Work request -
Pull every line holding the word "agent" out of the data and copy it.

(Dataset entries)

::::::::

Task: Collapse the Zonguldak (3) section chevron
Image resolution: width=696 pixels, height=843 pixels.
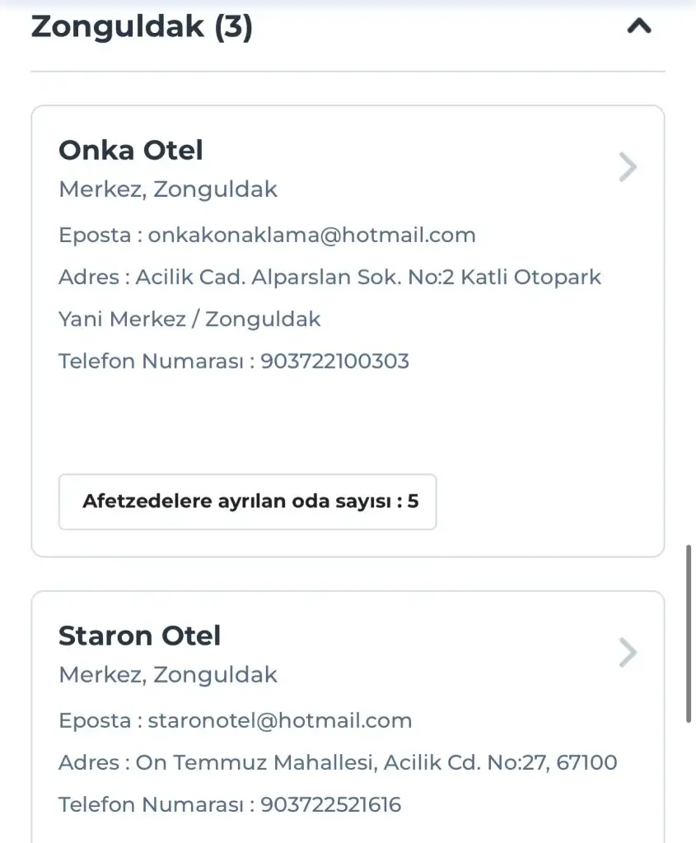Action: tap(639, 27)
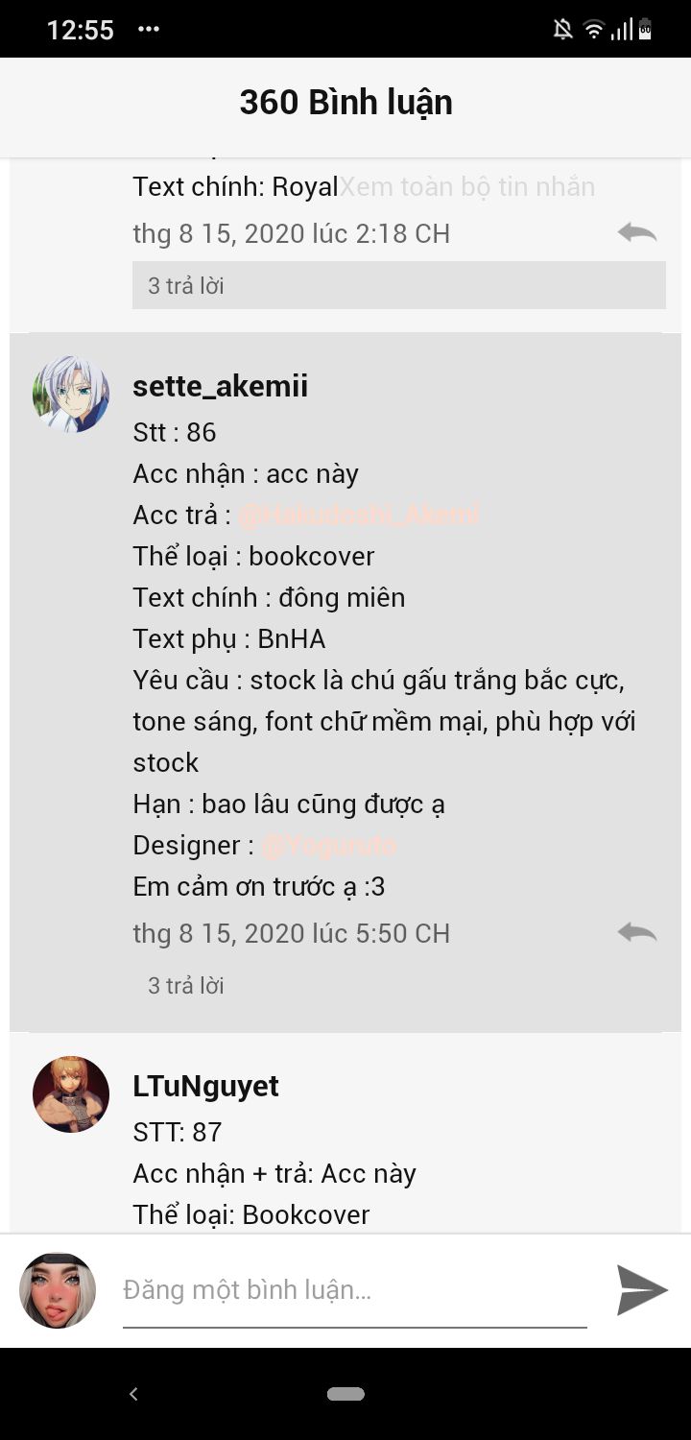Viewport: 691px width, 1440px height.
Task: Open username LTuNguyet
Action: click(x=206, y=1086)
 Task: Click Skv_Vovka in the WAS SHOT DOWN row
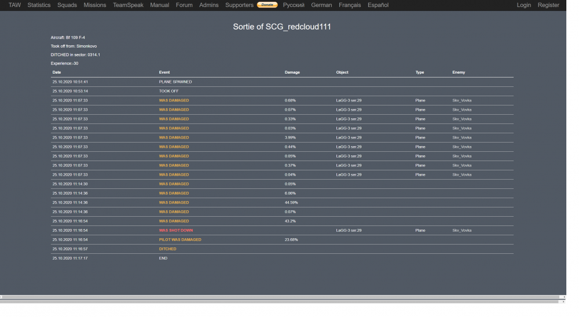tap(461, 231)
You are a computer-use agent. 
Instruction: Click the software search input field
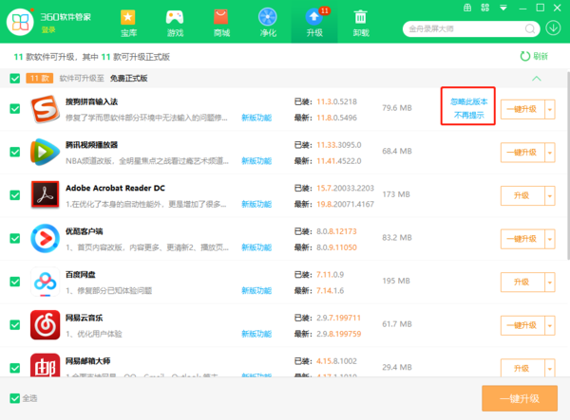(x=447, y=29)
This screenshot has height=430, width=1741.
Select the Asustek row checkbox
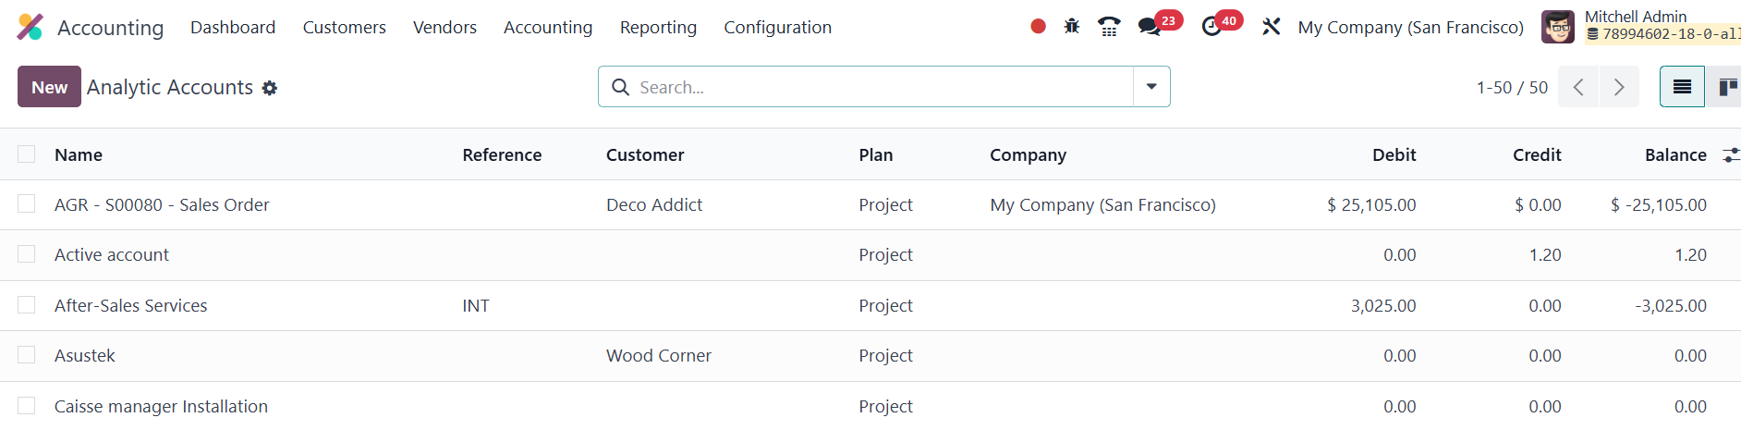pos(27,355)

::::::::

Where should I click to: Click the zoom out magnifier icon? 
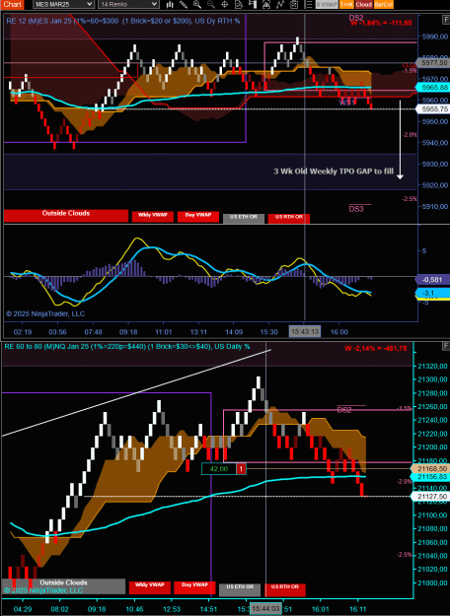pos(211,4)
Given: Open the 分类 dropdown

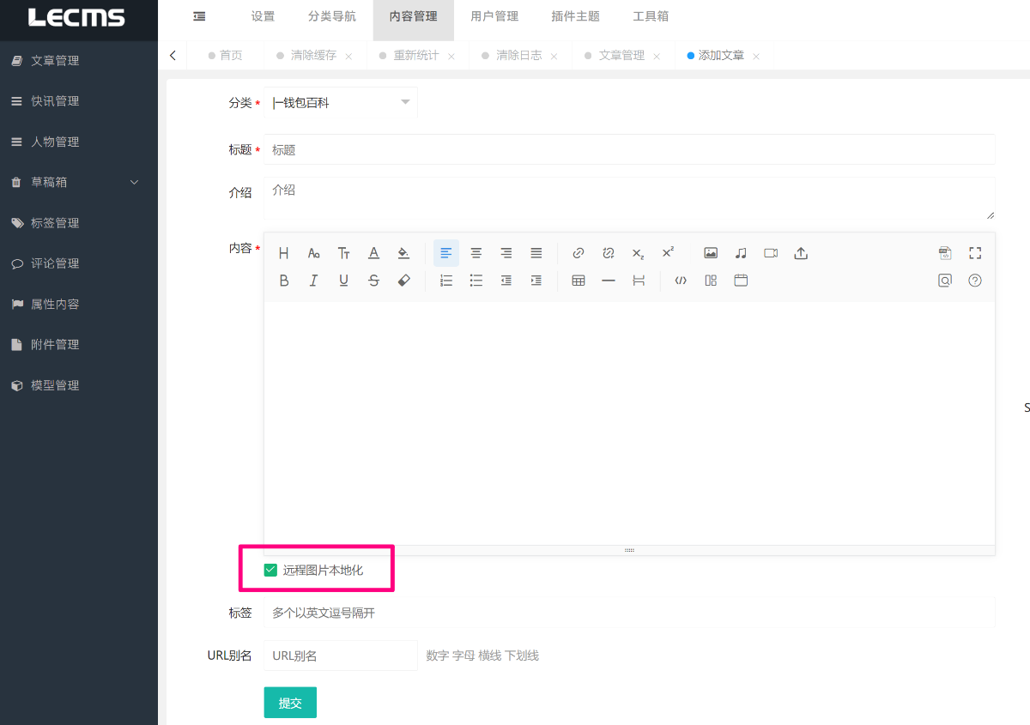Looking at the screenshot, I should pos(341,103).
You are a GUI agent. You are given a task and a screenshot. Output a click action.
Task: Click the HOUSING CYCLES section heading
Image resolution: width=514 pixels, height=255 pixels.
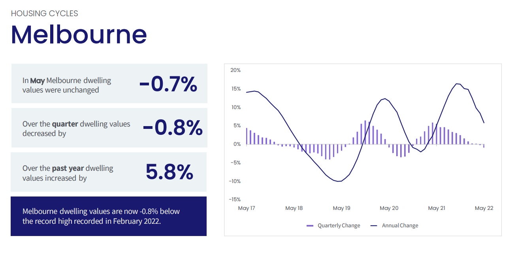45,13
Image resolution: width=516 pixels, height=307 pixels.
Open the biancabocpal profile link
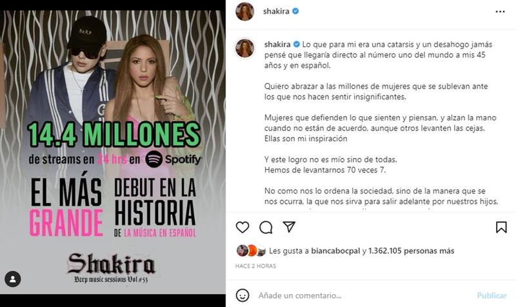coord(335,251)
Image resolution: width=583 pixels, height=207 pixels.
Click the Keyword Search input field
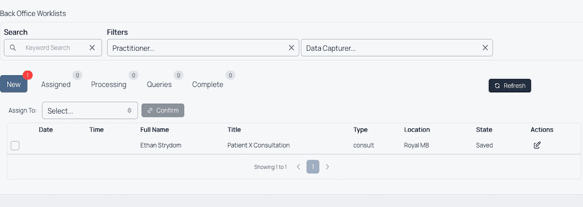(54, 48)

::::::::

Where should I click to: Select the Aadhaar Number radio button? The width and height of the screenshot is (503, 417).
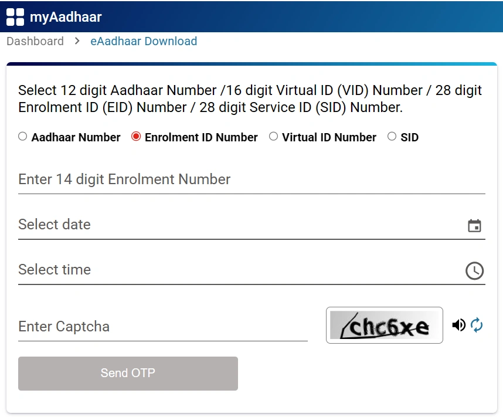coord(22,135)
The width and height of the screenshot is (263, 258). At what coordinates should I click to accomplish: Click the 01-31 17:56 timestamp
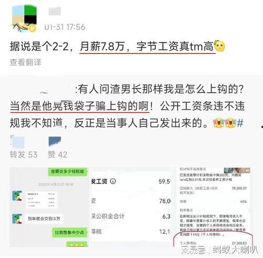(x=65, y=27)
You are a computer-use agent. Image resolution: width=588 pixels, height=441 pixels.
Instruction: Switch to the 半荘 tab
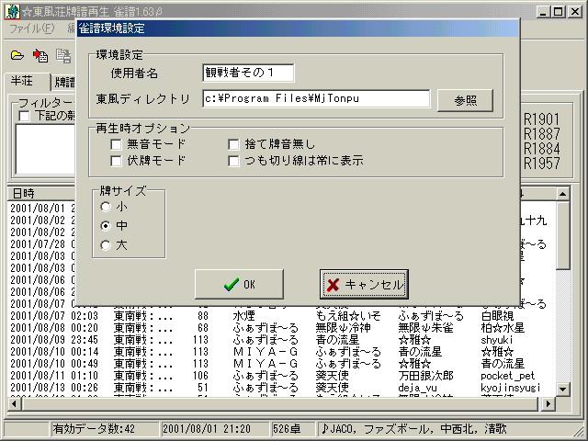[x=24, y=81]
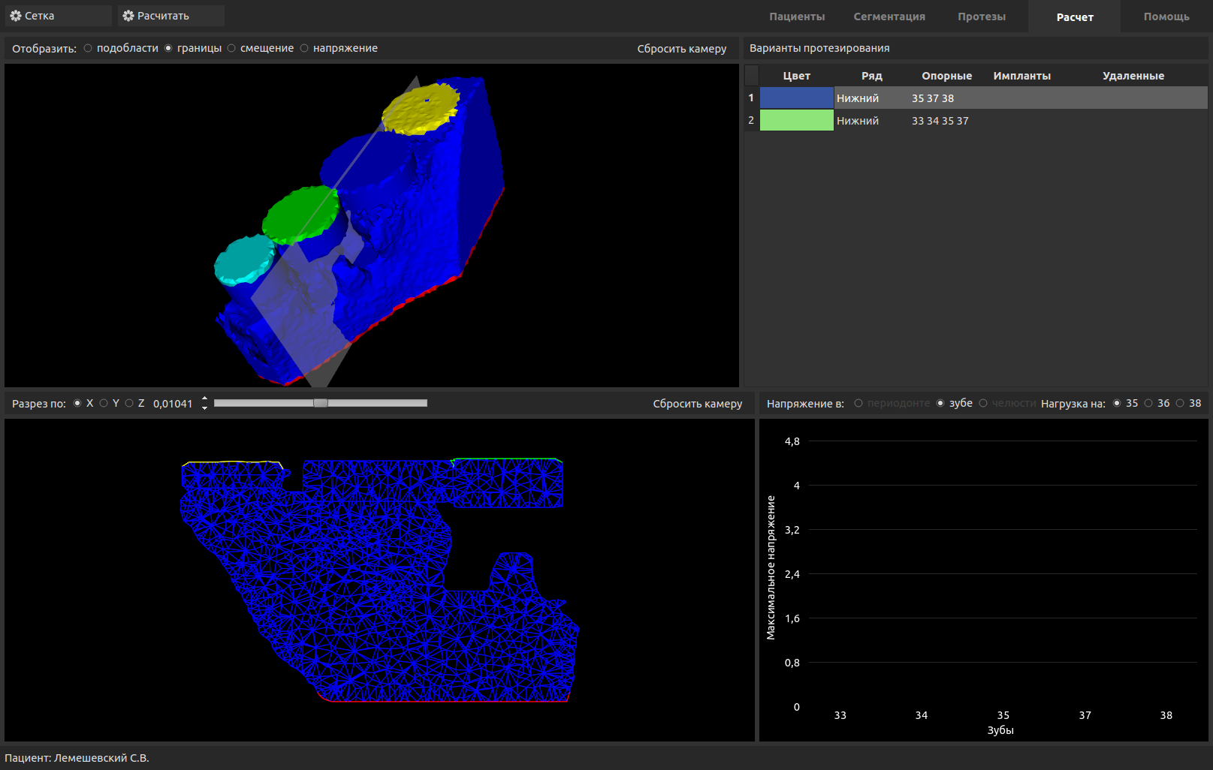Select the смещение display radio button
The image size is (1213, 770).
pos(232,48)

::::::::

Exercise result -
You are a computer-use agent. 
You are a GUI agent. You are given a task and a screenshot. Output a click action.
You are a computer-use agent. Image resolution: width=588 pixels, height=441 pixels.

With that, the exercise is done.